Se santiguó el anciano y, mirando al cielo con los ojos semicerrados, dijo en voz alta:
—Dios ha de perdonarme, ha de perdonarnos a todos. Muchos son nuestros pecados, pero también hemos sufrido mucho por ser cristianos. Si nos hubiéramos hecho moros como todos esos muladíes, otro gallo nos hubiera cantado. Mira lo que fue de tu padre, el santo duc Agildo… ¡Malditos moros! Aquí no se puede levantar la cabeza… ¡Ay, Señor Jesucristo, ten misericordia! ¡Hemos sido fieles y todavía no nos han pagado el salario! ¡Líbranos de estos demonios muslimes!
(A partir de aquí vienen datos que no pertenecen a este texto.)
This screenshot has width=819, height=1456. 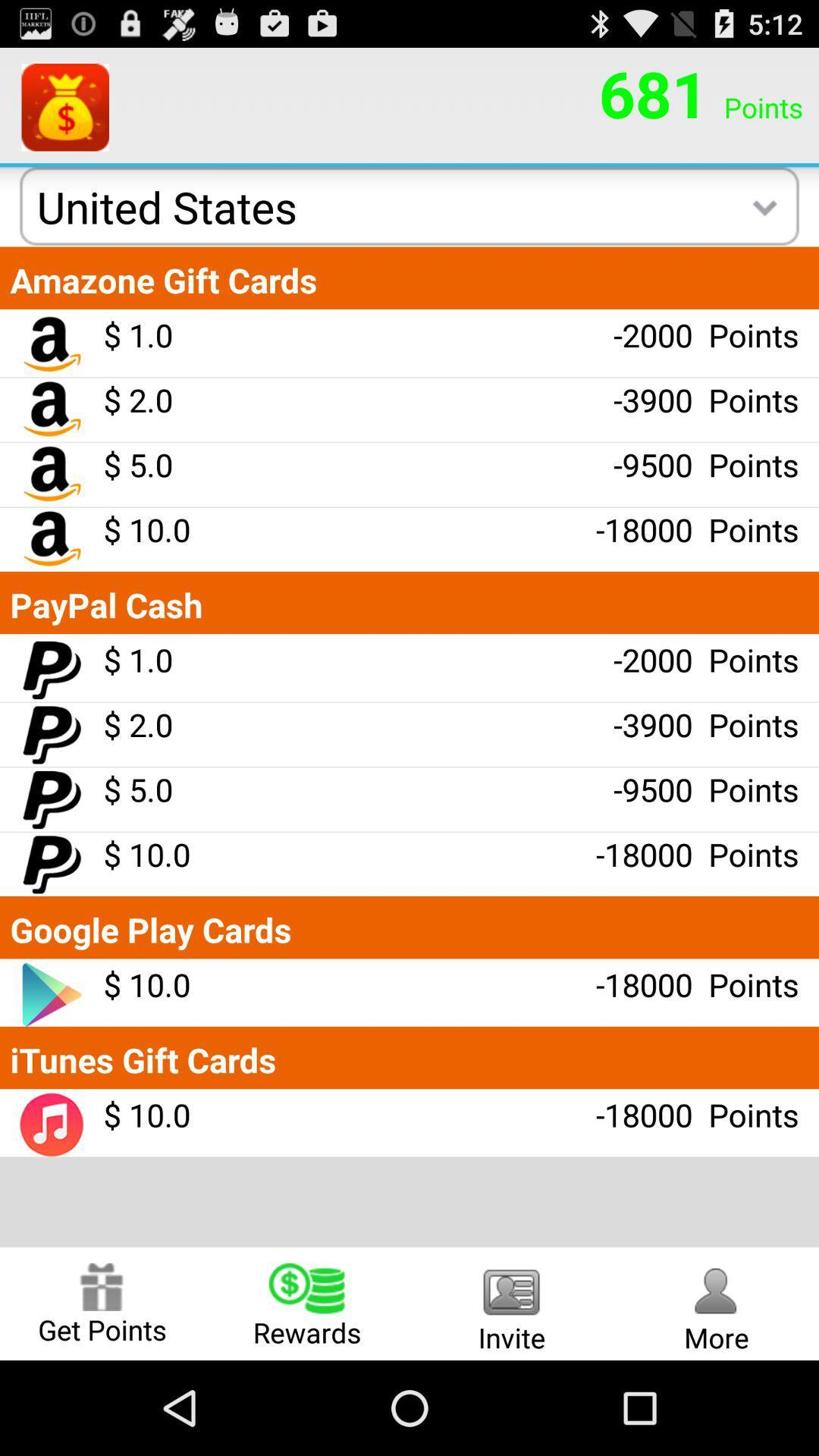 I want to click on radio button to the right of the get points icon, so click(x=307, y=1303).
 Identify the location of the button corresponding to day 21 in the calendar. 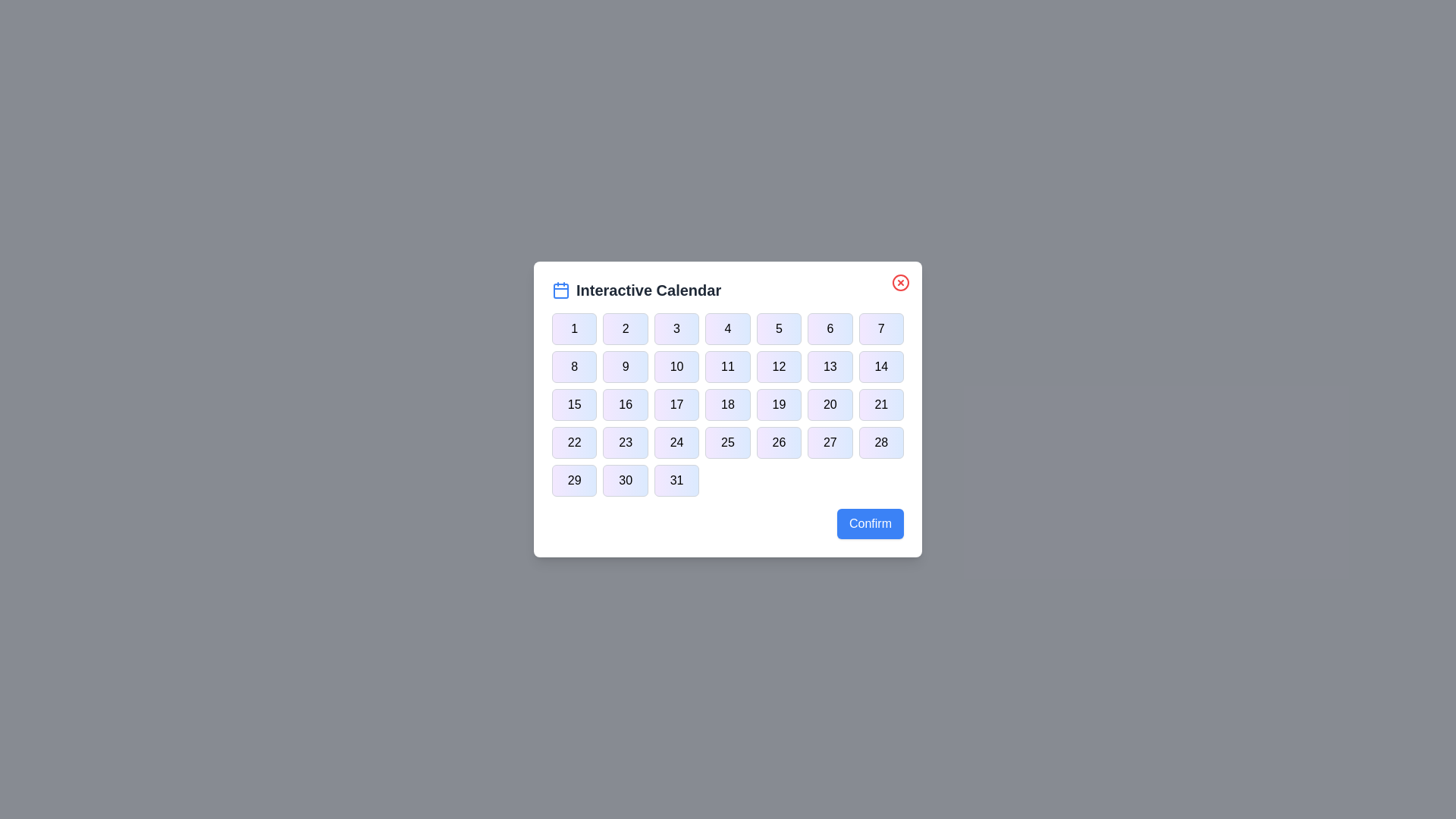
(881, 403).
—¡Calla, Demetrio, que pueden oírte!
Unas horas después, antes del mediodía, se armó un gran revuelo en la ciudad. Se oían voces exaltadas, ruido de pasos apresurados y el incesante rumor tumultuoso de la gente en las calles. El estruendo era mayor de lo habitual y se sobresaltaron en el palacio. El duc envió a un criado para que se enterara de lo que sucedía y este regresó enseguida gritando:
—¡Un ejército! ¡Un ejército viene del norte por la calzada de Toledo! Los vigías lo han avistado a dos leguas de aquí. Vienen millares de hombres a caballo desplazándose con rapidez.
Claudio permaneció mudo durante un instante y luego exclamó enardecido:
—¡El emir! ¡Abderramán regresa de Toledo con su hueste!
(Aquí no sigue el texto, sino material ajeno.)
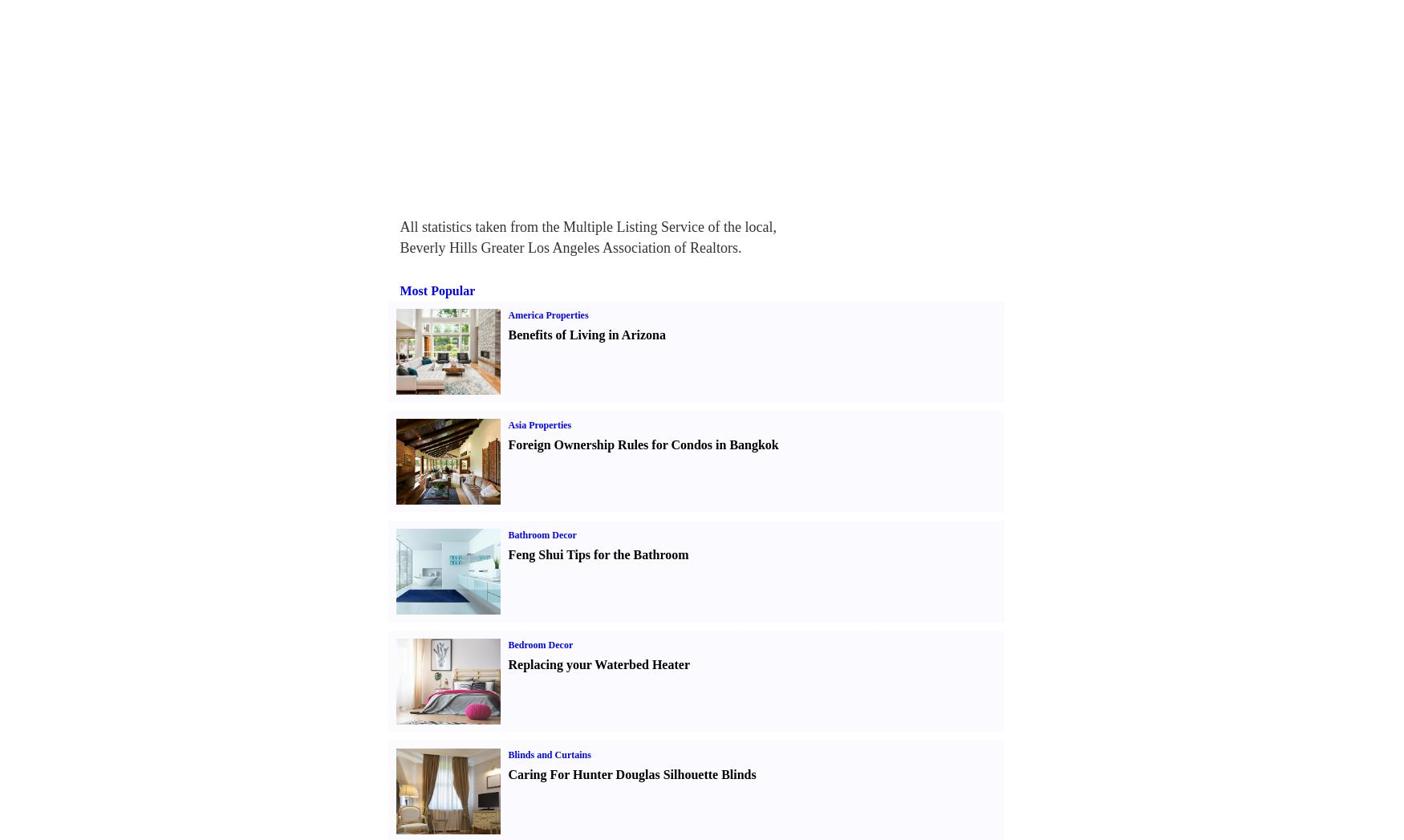 The width and height of the screenshot is (1404, 840). Describe the element at coordinates (547, 314) in the screenshot. I see `'America Properties'` at that location.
Mandó reunir a los nobles y salió del palacio con paso airado, en dirección a las murallas que miraban al norte. La noticia había corrido pronto y la gente estaba en los mercados acopiando víveres ante la inminencia del asedio. Hubo llanto de las mujeres y escenas de pánico, porque se difundía que los cordobeses venían formando un ejército descomunal para vengarse y reducir a ruinas toda Mérida. Aquello produjo un enorme alboroto y confusión, y muchos pretendieron salir de la ciudad para ponerse a salvo. Pero todas las puertas permanecían cerradas por orden del valí.
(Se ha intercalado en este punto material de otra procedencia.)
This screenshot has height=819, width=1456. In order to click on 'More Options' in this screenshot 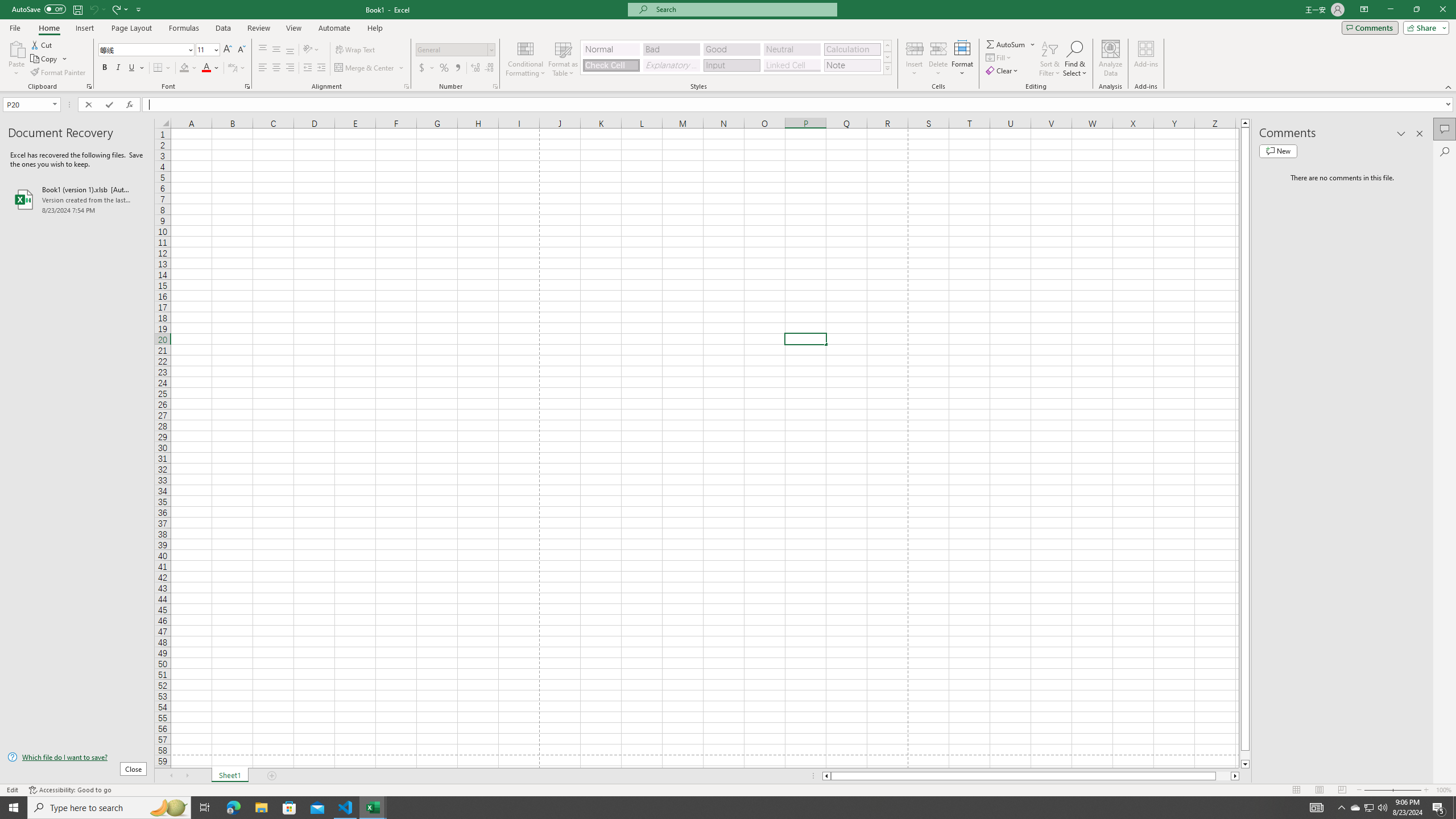, I will do `click(1033, 44)`.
El duc se unió al comes Landolfo y a los demás nobles y subieron a una de las torres del extremo del barrio cristiano que daba al este. Se veía blanquear solitaria la calzada de Toledo y, en la lejanía, se divisaba una nube de polvo rojizo que se alzaba por detrás de unos cerros en el intenso azul del cielo.